Howson's work Christ in Hell, was inspired by Virgil's description of Christ's descent into Hell, from the 14th Century Poem Inferno, by Dante Aligheri. It describes the period following the Crucifixion, before the resurrection, which in Christian theology is called the Harrowing. Of course, as with Sandro Botticelli and Hieronymus Bosch's works of the same subject, this is a terrifying portrayal of the horrors of hell, with a fallen angel corralling the writhing figures. For Howson however, it is important that the viewer feels empathy for the characters he depicts within his 'hellscape'. Howson's hoard are crawling and reaching up towards Christ hoping to be granted salvation.
Peter Howson's work has been shown in major exhibitions globally, including Eye on Europe at the Museum of Modern Art, New York, 2006, and The Naked Portrait at the Scottish National Portrait Gallery in 2007. In 2023, the City Art Centre, Edinburgh, presented a significant retrospective exhibition When the Apple Ripens: Peter Howson.

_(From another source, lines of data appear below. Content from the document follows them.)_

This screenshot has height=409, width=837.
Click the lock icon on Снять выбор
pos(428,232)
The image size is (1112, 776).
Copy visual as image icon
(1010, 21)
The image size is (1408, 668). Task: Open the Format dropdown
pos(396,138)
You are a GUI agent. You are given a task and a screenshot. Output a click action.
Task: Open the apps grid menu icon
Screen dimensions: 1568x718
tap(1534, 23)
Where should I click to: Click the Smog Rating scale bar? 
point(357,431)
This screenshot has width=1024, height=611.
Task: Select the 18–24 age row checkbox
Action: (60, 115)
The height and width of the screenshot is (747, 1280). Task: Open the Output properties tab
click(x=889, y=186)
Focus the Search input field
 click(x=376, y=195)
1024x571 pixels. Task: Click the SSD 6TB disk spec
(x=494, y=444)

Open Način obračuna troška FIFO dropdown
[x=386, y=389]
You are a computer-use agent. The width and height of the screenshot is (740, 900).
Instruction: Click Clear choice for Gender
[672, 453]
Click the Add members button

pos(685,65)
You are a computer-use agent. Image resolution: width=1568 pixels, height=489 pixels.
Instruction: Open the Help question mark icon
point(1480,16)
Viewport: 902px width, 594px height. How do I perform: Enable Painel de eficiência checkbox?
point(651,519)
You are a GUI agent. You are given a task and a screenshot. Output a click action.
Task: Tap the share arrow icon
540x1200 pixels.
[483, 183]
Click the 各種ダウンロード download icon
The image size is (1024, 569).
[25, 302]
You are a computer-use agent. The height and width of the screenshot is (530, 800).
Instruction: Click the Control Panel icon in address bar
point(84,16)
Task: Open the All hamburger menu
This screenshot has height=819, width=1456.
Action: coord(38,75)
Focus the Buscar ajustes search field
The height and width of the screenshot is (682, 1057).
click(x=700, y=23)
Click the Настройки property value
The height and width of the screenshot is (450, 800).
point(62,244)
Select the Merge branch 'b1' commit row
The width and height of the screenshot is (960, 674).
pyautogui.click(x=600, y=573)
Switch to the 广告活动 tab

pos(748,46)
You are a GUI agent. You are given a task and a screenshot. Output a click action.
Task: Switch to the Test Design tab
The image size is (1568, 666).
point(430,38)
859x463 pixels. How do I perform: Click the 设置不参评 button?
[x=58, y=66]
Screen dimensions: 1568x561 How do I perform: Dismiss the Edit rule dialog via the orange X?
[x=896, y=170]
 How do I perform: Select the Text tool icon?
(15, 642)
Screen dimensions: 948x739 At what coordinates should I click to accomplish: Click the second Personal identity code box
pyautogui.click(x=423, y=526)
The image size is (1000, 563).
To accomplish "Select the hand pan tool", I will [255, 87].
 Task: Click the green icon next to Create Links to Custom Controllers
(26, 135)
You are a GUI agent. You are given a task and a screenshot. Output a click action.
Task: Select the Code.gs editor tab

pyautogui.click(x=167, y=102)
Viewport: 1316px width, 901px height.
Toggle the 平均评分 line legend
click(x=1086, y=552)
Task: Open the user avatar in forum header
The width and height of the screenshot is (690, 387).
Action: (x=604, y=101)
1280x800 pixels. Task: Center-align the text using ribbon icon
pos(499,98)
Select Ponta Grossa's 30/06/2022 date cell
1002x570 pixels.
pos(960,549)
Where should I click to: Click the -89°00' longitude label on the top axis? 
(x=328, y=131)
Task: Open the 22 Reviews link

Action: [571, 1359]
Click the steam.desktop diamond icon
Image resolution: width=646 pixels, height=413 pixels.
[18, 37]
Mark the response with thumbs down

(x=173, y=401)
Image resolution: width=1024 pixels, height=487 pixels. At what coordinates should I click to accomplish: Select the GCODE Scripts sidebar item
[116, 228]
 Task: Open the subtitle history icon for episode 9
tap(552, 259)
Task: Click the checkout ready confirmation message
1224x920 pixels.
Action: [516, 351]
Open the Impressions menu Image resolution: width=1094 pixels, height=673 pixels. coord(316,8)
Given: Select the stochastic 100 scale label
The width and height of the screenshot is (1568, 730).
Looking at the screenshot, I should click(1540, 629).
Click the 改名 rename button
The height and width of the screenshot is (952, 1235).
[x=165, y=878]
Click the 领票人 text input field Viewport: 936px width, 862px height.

Howson's works are held in numerous international collections including, the British Museum, London, the Fitzwilliam Museum, Cambridge, the Gallery of Modern Art, Glasgow, the Gulbenkian Collection, Lisbon, the Imperial War Museum, London, the Metropolitan Museum of Art, New York, the Museum of Modern Art, New York, the Scottish National Portrait Gallery, Edinburgh, the National Gallery of Norway, Oslo, the Scottish National Gallery of Modern Art, Edinburgh, Tate, London, the Victoria & Albert Museum, London, the Walker Art Gallery, Liverpool, the Wolverhampton Art Gallery, Wolverhampton, and Yale Center for British Art, New Haven, Connecticut.